(Records excerpted from a collection)
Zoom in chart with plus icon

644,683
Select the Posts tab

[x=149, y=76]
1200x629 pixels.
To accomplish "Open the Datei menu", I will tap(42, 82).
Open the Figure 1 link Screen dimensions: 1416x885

Work instruction - Each line shown above needs to be transcribed exactly.

Answer -
Zoom in chart with plus icon

644,683
Select the Posts tab

[x=149, y=76]
1200x629 pixels.
To accomplish "Open the Datei menu", I will tap(42, 82).
Open the Figure 1 link Screen dimensions: 1416x885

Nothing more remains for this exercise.